__PASSAGE TO READ__
** Start **

Arts

Friends of Music at Guilford launches season at Organ Barn on Labor Day weekend

GUILFORD — Friends of Music at Guilford’s 47th annual Labor Day Weekend Festival highlights music by Handel, Haydn, Delius, and Debussy, among other composers, in an organ concert set in an intimate rural barn and an orchestra concert on the expansive lawn just outside.

The Festival opens on Saturday evening, Sept. 1, at 7:30 with “The Magnificent Mr. Handel!” on the Guilford Tracker Organ. Clark Anderson plays keyboard versions of Handel’s overture to Semele, Voluntary #2 in C, the pastorale from Il Pastor Fido, the aria Dank sei dir, Herr (formerly attributed to Handel, now considered spurious), and the passacaglia from Sonata #4 (originally for two violins and continuo). He will be joined by members of the Guilford Chamber Players in a suite from the Royal Fireworks Music and Organ Concerto #13 (The Cuckoo and the Nightingale).

** End **

__ITEMS__
** Start **

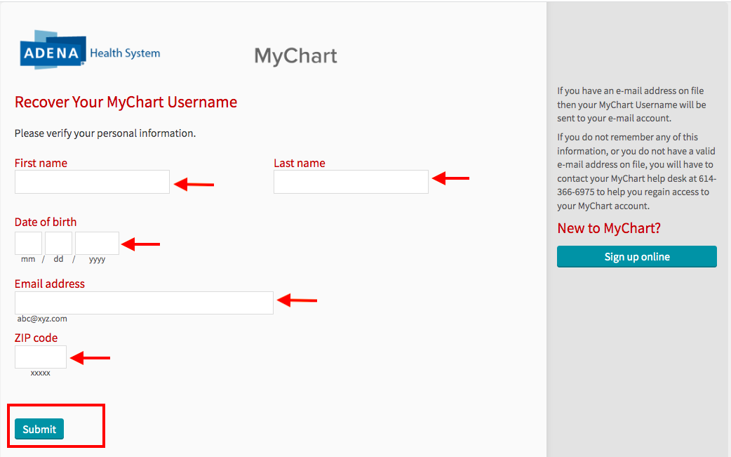Click red arrow beside the First name field

[x=194, y=185]
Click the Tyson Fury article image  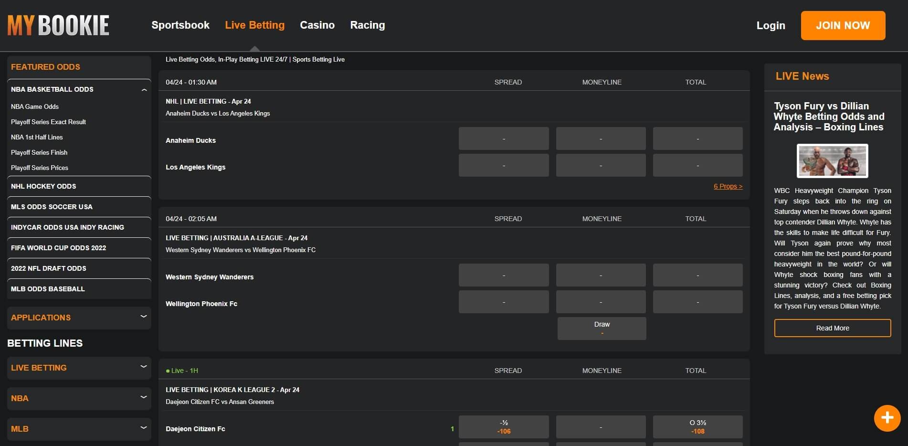pos(832,161)
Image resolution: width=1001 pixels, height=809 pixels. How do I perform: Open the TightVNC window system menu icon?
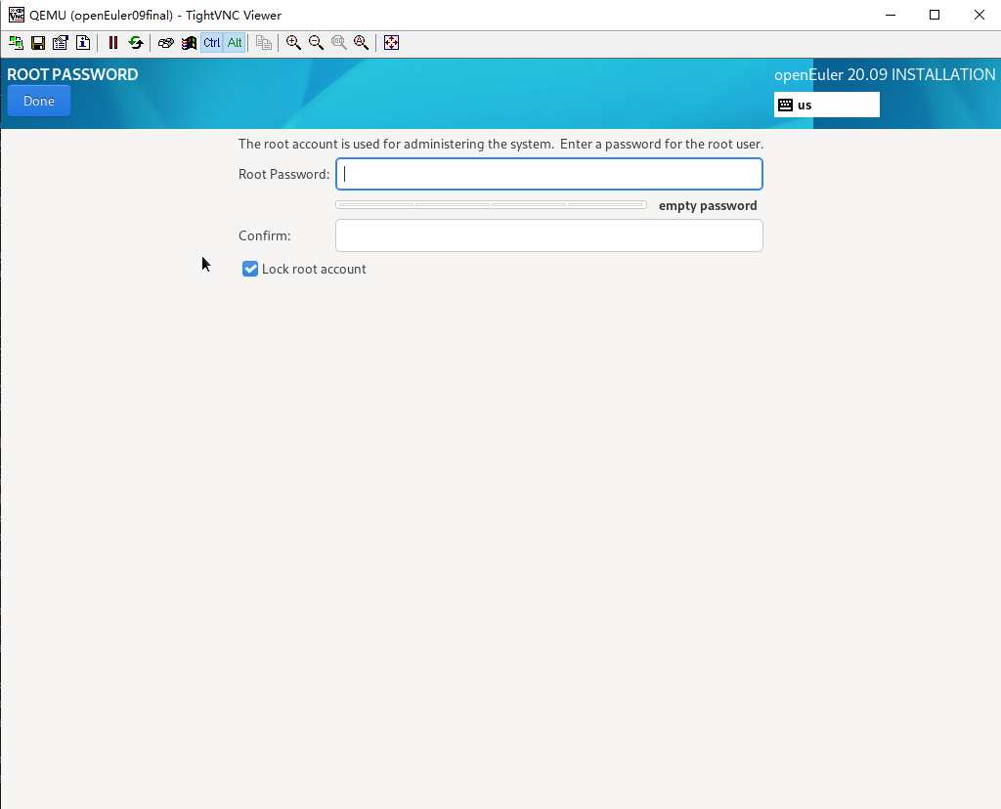pyautogui.click(x=17, y=15)
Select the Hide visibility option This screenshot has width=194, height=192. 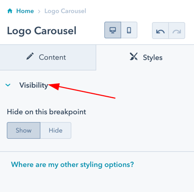click(56, 130)
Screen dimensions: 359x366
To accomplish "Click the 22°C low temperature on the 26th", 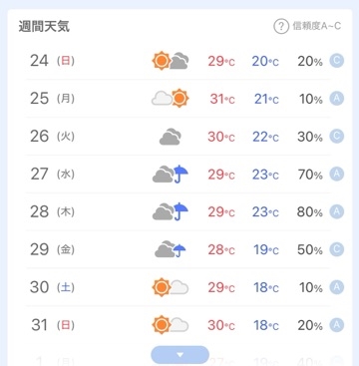I will click(265, 137).
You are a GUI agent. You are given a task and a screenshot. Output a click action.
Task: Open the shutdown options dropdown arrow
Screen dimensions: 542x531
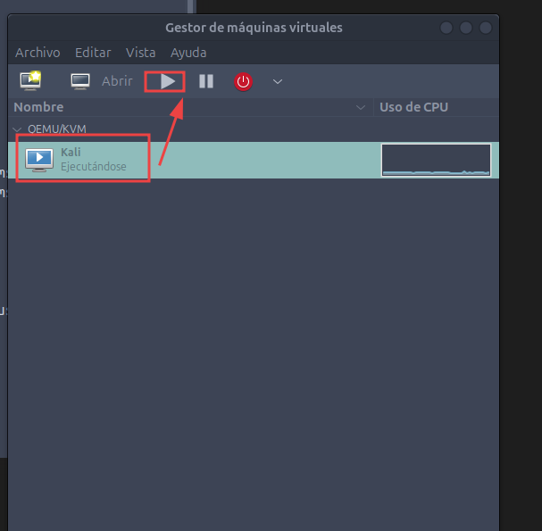[x=278, y=81]
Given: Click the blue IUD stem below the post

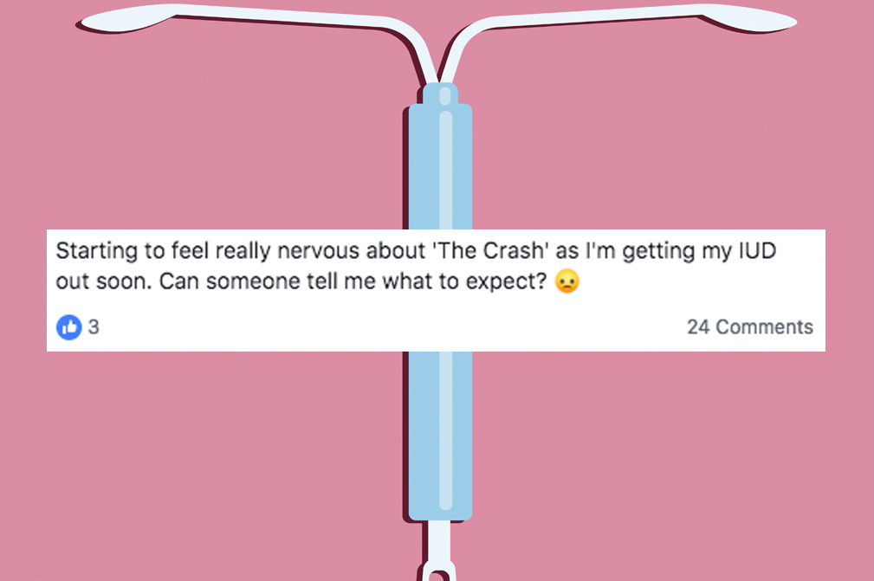Looking at the screenshot, I should click(x=440, y=436).
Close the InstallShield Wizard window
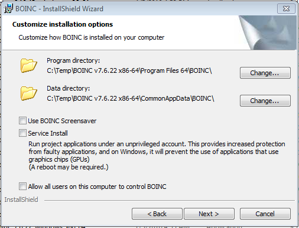The width and height of the screenshot is (299, 228). pos(286,9)
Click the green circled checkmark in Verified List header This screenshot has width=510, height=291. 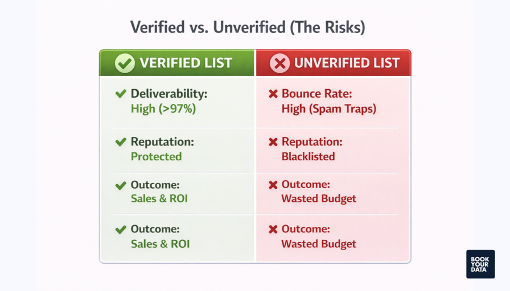125,63
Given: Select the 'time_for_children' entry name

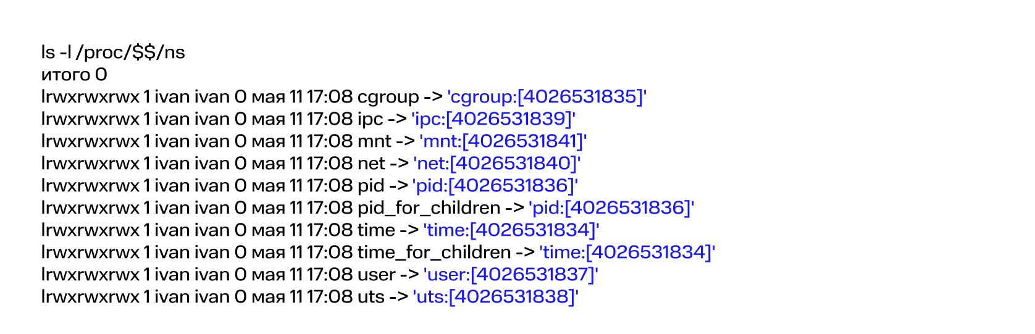Looking at the screenshot, I should click(x=434, y=253).
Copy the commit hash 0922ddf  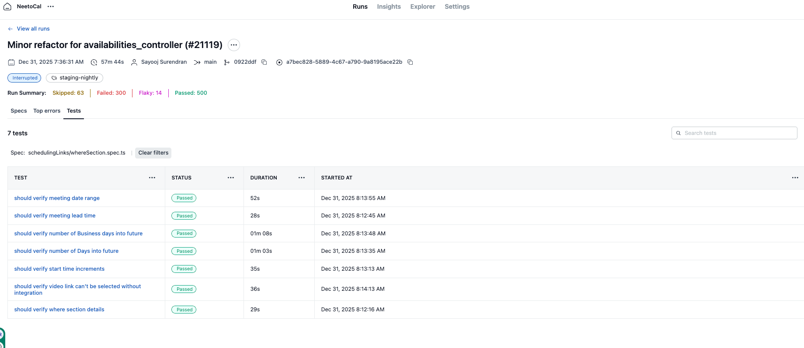pos(264,62)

** End **

__SET TASKS__
- 1) Name every composer that the opening paragraph of the Guilford festival article lists by name.
- 2) Write out the stretch of the Guilford festival article from "GUILFORD — Friends" through "lawn just outside.".
- 3) Extend the Guilford festival article beyond its final sentence.

__RESPONSES FOR EACH TASK__
- 1) Handel, Haydn, Delius, Debussy

- 2)
GUILFORD — Friends of Music at Guilford’s 47th annual Labor Day Weekend Festival highlights music by Handel, Haydn, Delius, and Debussy, among other composers, in an organ concert set in an intimate rural barn and an orchestra concert on the expansive lawn just outside.

- 3)
This will be Anderson’s second appearance at the Organ Barn; in May 2011 he performed a program of music from the German and English baroque era, which also included several works by Handel. In addition to his role as organist, Anderson conducted last December’s Messiah Sing for Friends of Music at Centre Congregational Church in Brattleboro, and will conduct next December’s Sing as well.

The following day, Sunday, Sept. 2, at 2 p.m., the Guilford Festival Orchestra will be heard outdoors on the lawn. Ken Olsson makes his debut as conductor for this event, though he’s not new to Friends of Music. He presided at the keyboard at last Labor Day Weekend’s organ recital in the wake of Tropical Storm Irene, which left his house in Jamaica cut off from the rest of the world for a week, and last February, he served as piano accompanist for his wife, soprano Julie Johnson Olsson, in a vocal recital at Guilford Community Church.

This year’s orchestra program begins with the Arrival of the Queen of Sheba from Handel’s oratorio Solomon (continuing the Handel thread from the previous evening). Then, to celebrate the 150th anniversary of the birth of English composer Frederick Delius, the orchestra plays his two evocative sketches On Hearing the First Cuckoo in Spring and Summer Night on the River.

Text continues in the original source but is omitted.